[Selected passage]:
==========
# Trek Repaint Program



## Keanster (Mar 17, 2004)

Has anyone sent back there trek carbon frame and had it repainted by Trek? I am interested in how much and if there are any options


----------



## Retro Grouch (Apr 30, 2002)

*Here's the Company Line*

Subject : RE: Trek Bikes Contact Us 

Thank you for emailing us. We do offer a repaint program through our
dealers. You can visit any authorized dealer in your area and they can
show you the current paint and decal choices available. They can then
quote you a price based on your choices. Unfortunately the Project One
color schemes are not available for repaints.

Thanks!
Brenda
Customer Service Specialist

NOTE:

You can be lucky (in more ways than one). I sent my OCLV back to Waterloo to get repainted a couple of years ago and they found some cracks near the bottom bracket. Trek fixed the frame and gave my a single-color paint job FREE OF CHARGE.


----------



## Keanster (Mar 17, 2004)

Retro Grouch said:


> Subject : RE: Trek Bikes Contact Us
> 
> Thank you for emailing us. We do offer a repaint program through our
> dealers. You can visit any authorized dealer in your area and they can
> ...


I wish it was that easy. I like in Salt Lake City and no one here (dealers) have delt with it. I am getting some very conflicting answeres and no one can tell me the paint scheme colors. Unofortunately I just don't seem to be getting any support. It seems like they just want to sell me a new bike and not fix the old one. I have had estimates from 400-500 dollars and they just tell me that depends on what I want done. They must not know what they are talking about because they seem to believe that I can do a project one paint job on it. Personally, I just don't think they want to take the time to help me out. Too bad, I have invested a ton of money into this bike and just want it looking better...


----------



## Lemondpoprad (Jan 22, 2004)

You might want to call Mike at ChainReaction Bicycles. They are out of California and sell more Treks than anyone. They have a website that you can go to. www.chainreaction.com 
I also wanted my Trek repainted and the dealers in Utah are bad. So I worked with Mike. Great service and he will give you a real quote. I think I paid $350.00 a few years back.


----------
==========
[Problems]:
(1) Please list each distinct username that heads a post in the Trek repaint thread.
(2) In the Trek repaint thread, which color schemes does the customer service reply say cannot be chosen for repaints?

[Provided material]:
==========
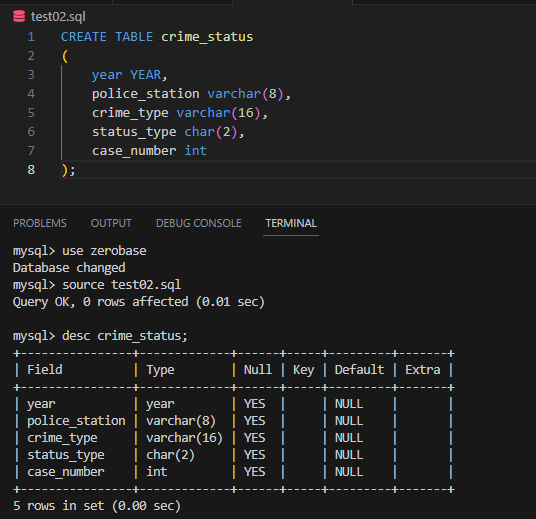Click the YEAR data type on line 3
The image size is (536, 519).
(146, 75)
==========
[Responses in order]:
(1) Keanster, Retro Grouch, Lemondpoprad

(2) The Project One color schemes.